Metabolic effects of soy in post menopausal women.
Christie D, Grant J, Darnell B et al. 2010. Metabolic effects of soy supplementation in postmenopausal Caucasian and African American women: a randomised placebo controlled trial. Am J Obstet Gynecol 203:2;153.e 1-9.
Cardiovascular disease increases with advancing age and with the menopause transition in women. Specifically menopause is associated with changes in several metabolic cardiovascular risk factors including increased abdominal fat, decreased insulin sensitivity, decreased adiponectin and increased circulating inflammatory markers such as tumour necrosis factor (TNF)-[alpha].
This study investigated whether a daily soy supplement would reduce abdominal fat and improve measures of glucose and insulin metabolism when compared with a casein placebo in a population of obese non diabetic Caucasian and African American menopausal women.
Thirty nine postmenopausal women (age 45-60 years) were recruited and randomised to either soy or placebo arms: 16 randomised to placebo (8 African American, 8 Caucasian) and 17 randomised to soy (8 African American, 9 Caucasian). Participants were excluded if they had diabetes mellitus, consumed a strict vegetarian or low fat diet, consumed a diet high in fibre or soy, or if there was a weight change of >10 pounds (4.5 kg) within the previous 12 months.
Intervention was administered as a shake taken twice daily. The shakes contained 120 calories, 2.5 g fat, 7 g carbohydrates, 600 mg calcium, 500 mg phosphorus, 320 mg sodium, 560 mg potassium and 3 mg iron. The treatment group had shakes with an additional 20 g soy protein and 160 mg isoflavones (96 mg as aglycones).
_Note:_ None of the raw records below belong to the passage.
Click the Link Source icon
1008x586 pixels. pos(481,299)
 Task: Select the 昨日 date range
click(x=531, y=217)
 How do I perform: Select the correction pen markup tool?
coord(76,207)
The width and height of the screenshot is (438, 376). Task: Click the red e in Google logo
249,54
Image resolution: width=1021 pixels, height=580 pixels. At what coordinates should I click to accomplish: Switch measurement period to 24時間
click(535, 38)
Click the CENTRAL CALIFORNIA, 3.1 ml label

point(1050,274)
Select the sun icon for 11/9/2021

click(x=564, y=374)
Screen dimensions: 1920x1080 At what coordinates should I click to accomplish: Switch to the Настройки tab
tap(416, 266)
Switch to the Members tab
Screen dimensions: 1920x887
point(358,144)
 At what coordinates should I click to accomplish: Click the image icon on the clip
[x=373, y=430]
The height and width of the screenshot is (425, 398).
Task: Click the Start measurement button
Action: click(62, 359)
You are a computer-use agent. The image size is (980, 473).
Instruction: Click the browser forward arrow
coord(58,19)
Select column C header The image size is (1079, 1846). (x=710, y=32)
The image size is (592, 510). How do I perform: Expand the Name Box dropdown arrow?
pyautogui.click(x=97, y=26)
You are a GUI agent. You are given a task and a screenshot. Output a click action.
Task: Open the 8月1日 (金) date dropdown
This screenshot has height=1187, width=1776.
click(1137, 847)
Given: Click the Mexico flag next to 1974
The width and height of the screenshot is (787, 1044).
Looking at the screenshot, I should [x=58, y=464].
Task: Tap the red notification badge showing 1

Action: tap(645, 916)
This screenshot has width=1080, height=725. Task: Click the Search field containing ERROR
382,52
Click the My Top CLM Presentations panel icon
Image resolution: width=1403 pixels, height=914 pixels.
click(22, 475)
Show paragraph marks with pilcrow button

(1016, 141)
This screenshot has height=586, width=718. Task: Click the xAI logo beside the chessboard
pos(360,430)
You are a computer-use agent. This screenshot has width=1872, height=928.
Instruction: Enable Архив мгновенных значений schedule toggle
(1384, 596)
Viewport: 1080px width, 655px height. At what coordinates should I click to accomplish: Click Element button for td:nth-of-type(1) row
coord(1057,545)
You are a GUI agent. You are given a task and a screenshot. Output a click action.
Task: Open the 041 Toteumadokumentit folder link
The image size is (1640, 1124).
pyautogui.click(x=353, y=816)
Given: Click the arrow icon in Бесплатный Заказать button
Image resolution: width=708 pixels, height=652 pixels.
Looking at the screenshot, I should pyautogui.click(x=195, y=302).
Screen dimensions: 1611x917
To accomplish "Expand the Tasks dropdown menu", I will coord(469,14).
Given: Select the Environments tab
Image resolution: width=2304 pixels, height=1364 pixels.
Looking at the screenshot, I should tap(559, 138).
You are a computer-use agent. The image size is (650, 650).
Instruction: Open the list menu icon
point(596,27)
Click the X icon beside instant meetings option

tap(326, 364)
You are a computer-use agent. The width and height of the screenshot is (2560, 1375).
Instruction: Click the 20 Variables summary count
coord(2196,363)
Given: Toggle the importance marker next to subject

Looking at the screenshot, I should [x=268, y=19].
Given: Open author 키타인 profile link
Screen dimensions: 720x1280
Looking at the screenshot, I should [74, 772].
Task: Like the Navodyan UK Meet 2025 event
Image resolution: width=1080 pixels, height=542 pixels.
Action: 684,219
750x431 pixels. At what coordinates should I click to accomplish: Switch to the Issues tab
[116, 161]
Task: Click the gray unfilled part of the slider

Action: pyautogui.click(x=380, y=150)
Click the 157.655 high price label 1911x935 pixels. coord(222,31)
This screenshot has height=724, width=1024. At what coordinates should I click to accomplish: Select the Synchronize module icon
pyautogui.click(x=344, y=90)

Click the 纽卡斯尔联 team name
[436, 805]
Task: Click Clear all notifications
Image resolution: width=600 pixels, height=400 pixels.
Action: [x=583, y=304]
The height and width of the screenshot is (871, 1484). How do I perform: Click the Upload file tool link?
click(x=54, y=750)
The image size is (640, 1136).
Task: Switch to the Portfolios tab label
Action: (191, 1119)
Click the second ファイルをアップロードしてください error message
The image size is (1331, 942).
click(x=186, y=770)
The placebo contained 20 g casein protein and no isoflavones.
Compliance with the supplements was established by measuring serum isoflavone levels at baseline, 4 weeks, 8 weeks and 12 weeks. As expected isoflavone levels increased significantly for the treatment group compared with placebo, with increases of 265% in serum genistein and 10 044% in serum daidzein compared with no changes with placebo (P<0.02).
Three days prior to testing volunteers were given a standardised diet to follow in which meals contained 55% carbohydrates, 30% fat and 15% protein. On the subsequent morning following a 12 hour fast researchers performed a hyperglycaemic clamp. Plasma glucose was also measured. There were no significant differences in first or second phase insulin secretion between treatment groups over time. However second phase decreased in the soy group (-2188 [-11 000 to 5540] pmoL/min).
A four day food record was collected for each participant at the beginning and end of the intervention period and analysed by registered dieticians. Participants' weights were checked twp weeks post enrolment, at 1 month and 2 months. Neither self reported physical activity nor macronutrient intake changed significantly between groups during this short term study.
Inflammatory markers and adipokines were measured using a multiplexing xMAP technology with a Luminex 100 Analyzer. Soy supplementation decreased interleukin (IL)-6 by 2.5% compared witho an increase of 7.1% with placebo (P<0.03). Other markers including CRP and TNF-[alpha] were not significantly different suggesting the supplement may not exert a generalised effect on inflammation.
Regional and total fat mass, percent fat and lean mass was determined using dual energy x-ray absorptiometry. The treatment group significantly reduced total abdominal fat by 7.5% (-58.8 [+ or -] 162.6 [cm.sup.2]) and subcutaneous abdominal fat by 9.1% (-46.9 [+ or -] 136.7 crtf) (P<0.0167), while the placebo showed an increase of 8.8% (56.5 [+ or -] 70.0 [cm.sup.2]) in total abdominal fat and 10% (50.8 [+ or -] 65.2 [cm.sup.2]) in subcutaneous abdominal fat (P<0.0088). African American women in this study lost more weight than Caucasian women who had a great incidence of reduced visceral fat. Serum lipids (total cholesterol, HDL, LDL and triglycerides) were measured at baseline and at three months. These showed no significant change.
This study showed that a daily soy supplement reduced subcutaneous and total abdominal fat and decreased second phase insulin secretion when compared with an isocaloric casein placebo. However the sample size was small and duration short so further investigation is warranted.